Травматическая привязанность
Джудит Герман пишет о том, что подвергающиеся жестокому обращению дети зачастую склонны чрезвычайно крепко привязываться к тем самым родителям, которые причиняют им боль. (9) Сексуальные абьюзеры могут эксплуатировать эту тенденцию, давая своей жертве ощущение, что ее любят и считают особенной, чего она не получает ни от кого другого. Бессель ван дер Кольк утверждает, что испытавшие насилие и пренебрежение люди особенно склонны к формированию травматической привязанности к своим обидчикам. Именно травматическая привязанность зачастую является причиной того, что избиваемые женщины ищут оправдания насилию со стороны своих партнеров и постоянно возвращаются к ним. (10)
Ревиктимизация и я
К сожалению, перенесенные мною во взрослом возрасте изнасилования и избиения не были для меня чем-то новым. Физическое насилие со стороны обоих моих родителей с самого раннего детства, неоднократно пережитое в детстве и раннем подростковом возрасте сексуальное насилие (со стороны людей, не являющихся моими родственниками) и полное отсутствие поддержки или защиты стали для меня тем опытом, который я перенесла в более поздние отношения.
Я очень хорошо помню момент, когда он ударил меня. Он залепил мне звучную пощечину, и я, держась за свою раздувающуюся скулу, разумеется, чувствовала себя просто ужасно. Но также на другом, более глубинном уровне, я ощутила внутренний отклик: что-то внутри меня как будто бы встало на свое место. Это было ощущение правильности происходящего, подтверждение вечно испытываемого мною чувства собственной никчемности. Когда он изнасиловал меня в первый раз, я ощутила похожее – и чрезвычайно сильное – чувство встречи с чем-то мне предназначенным.

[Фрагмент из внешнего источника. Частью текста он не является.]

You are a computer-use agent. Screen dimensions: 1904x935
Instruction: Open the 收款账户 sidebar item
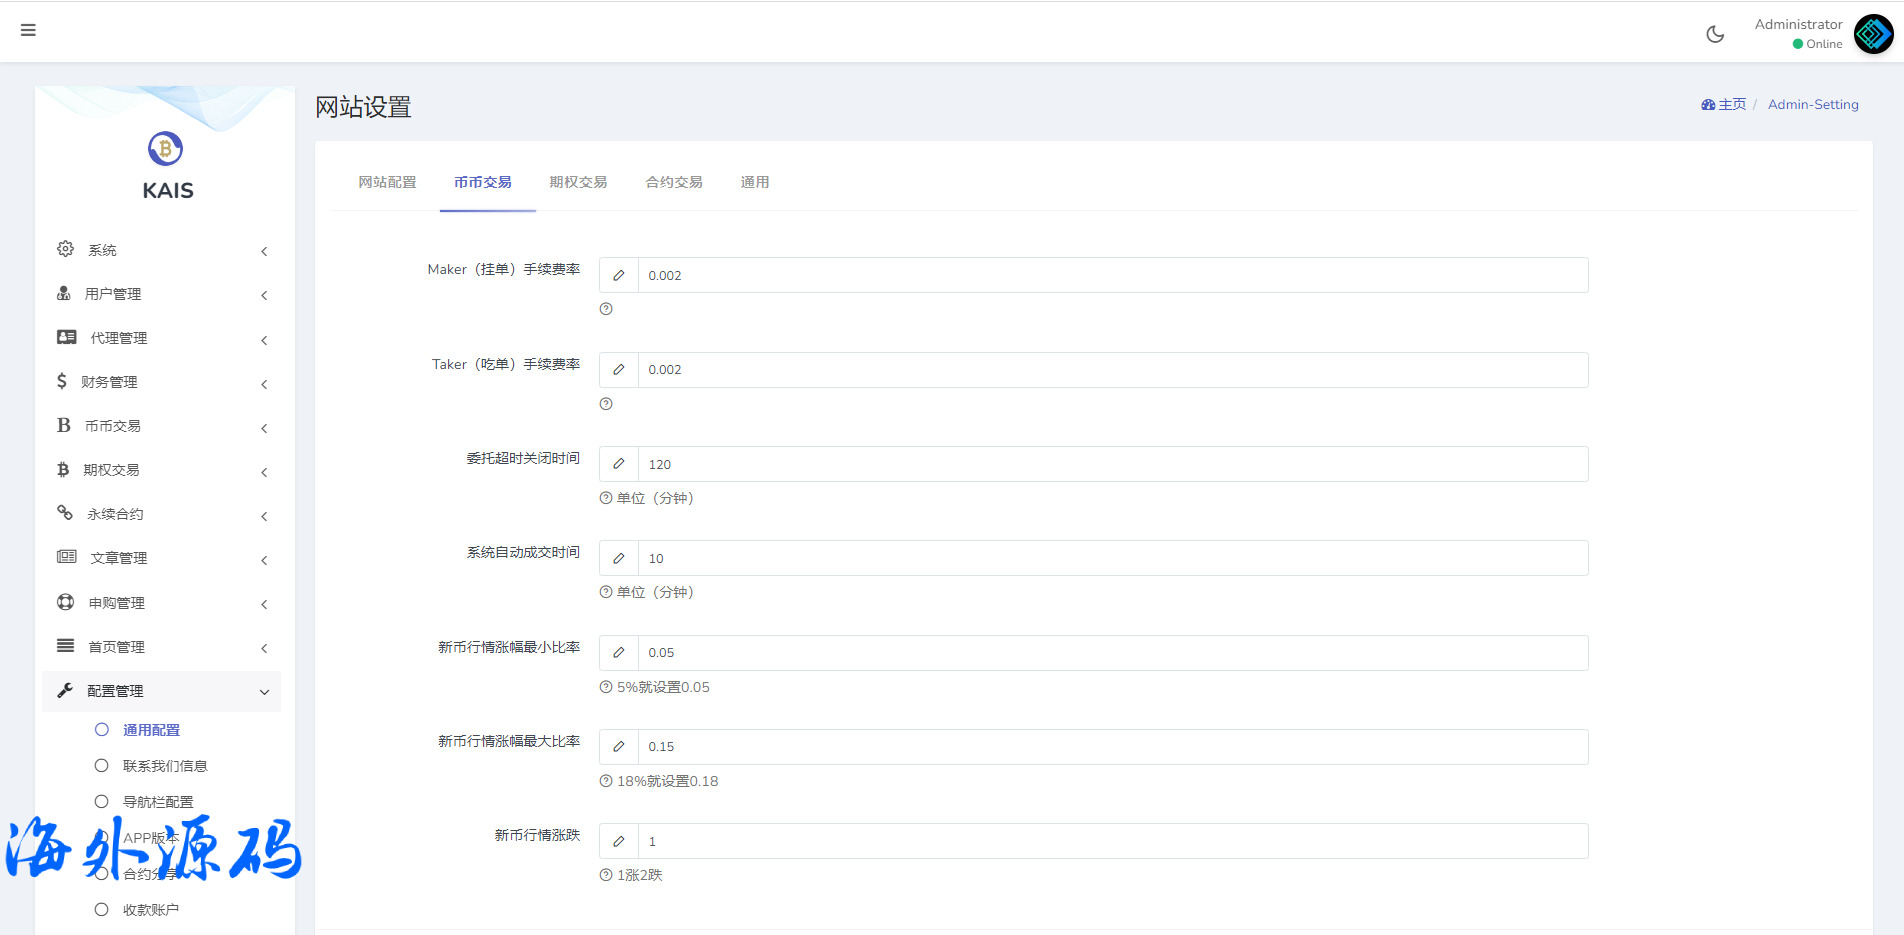click(x=151, y=910)
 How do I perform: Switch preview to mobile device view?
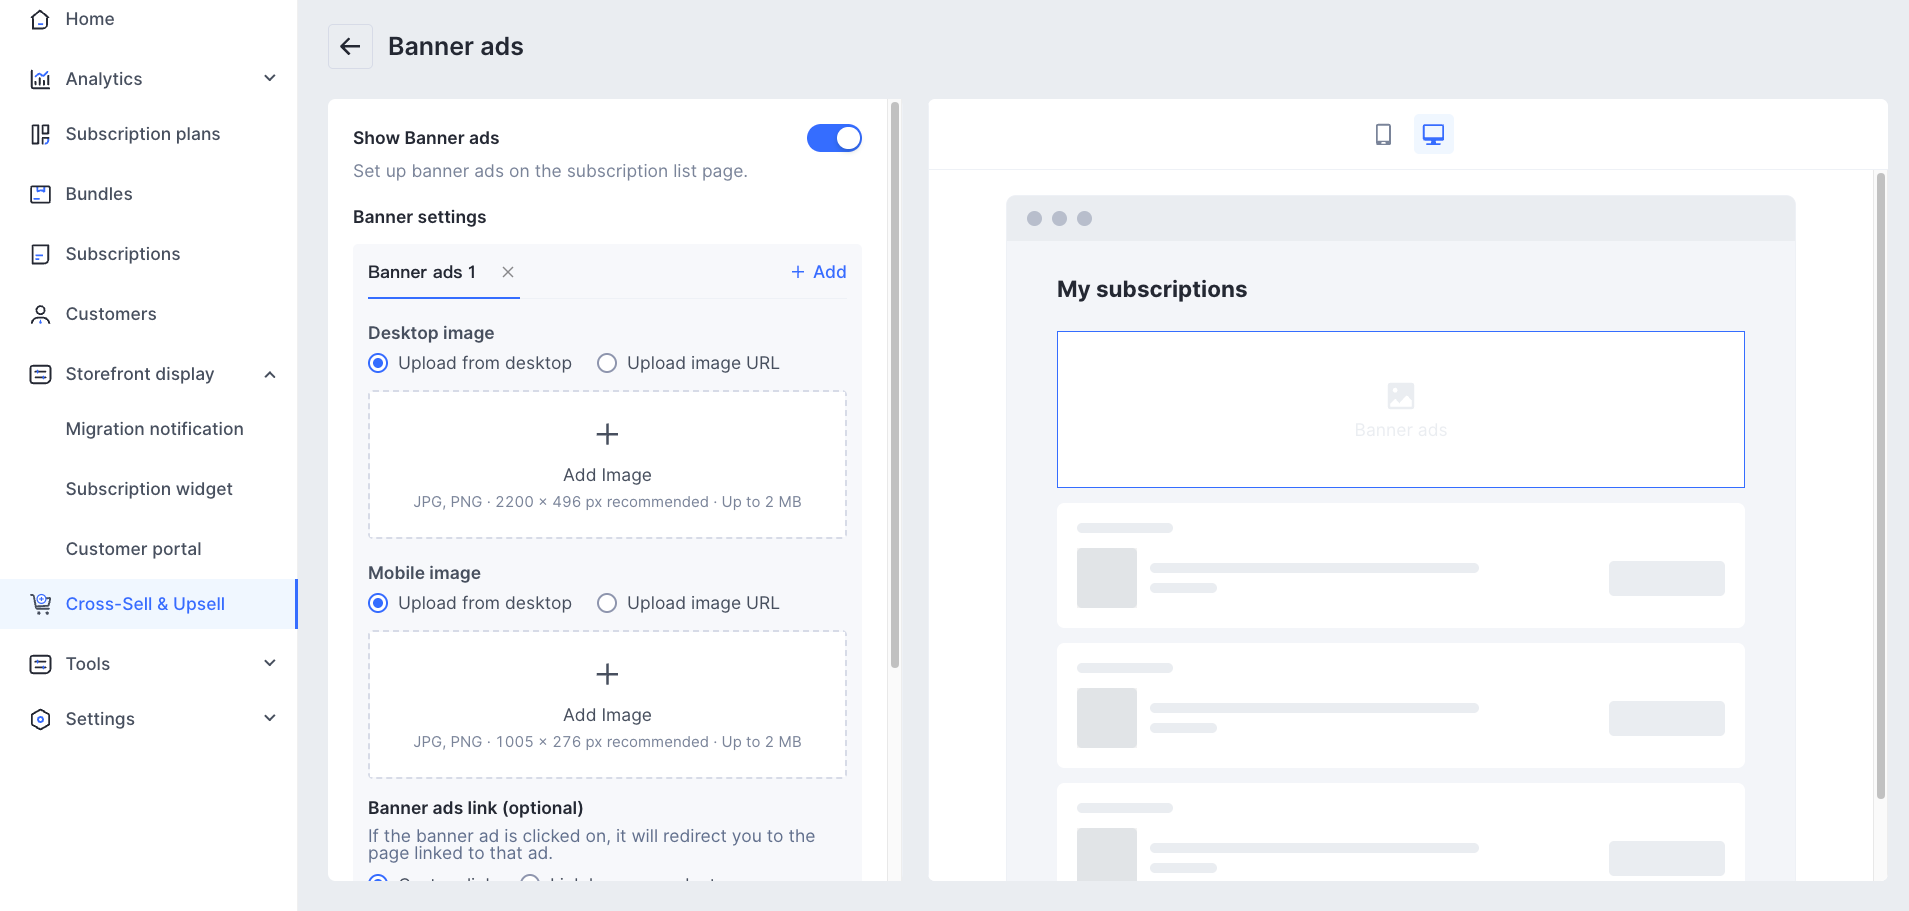coord(1383,134)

У разных людей может быть разный опыт, но позвольте мне поделиться с вами некоторыми вынесенными из моего детства уроками, которые, как мне кажется, сделали меня легкой добычей для склонного к насилию партнера:
• Вера в то, что я грязная и безнадежно испорченная. Сексуальное насилие, перенесенное мною в самом раннем возрасте в сочетании с тем, что сказали и сделали мои родители, оставили во мне ощущение, что я была грязной по своей природе. Джудит Херман пишет, что дети, испытавшие насилие и заброшенность, приходят к выводу – вынуждены прийти к выводу – что именно их врожденная испорченность стала причиной насилия — для того, чтобы сохранить привязанность к причиняющим им боль родителям (11). К моим 18 годам, когда я встретила своего склонного к насилию партнера, это ощущение, что именно я – я, а не абьюзер – дурна и испорчена, уже долгое время было частью меня.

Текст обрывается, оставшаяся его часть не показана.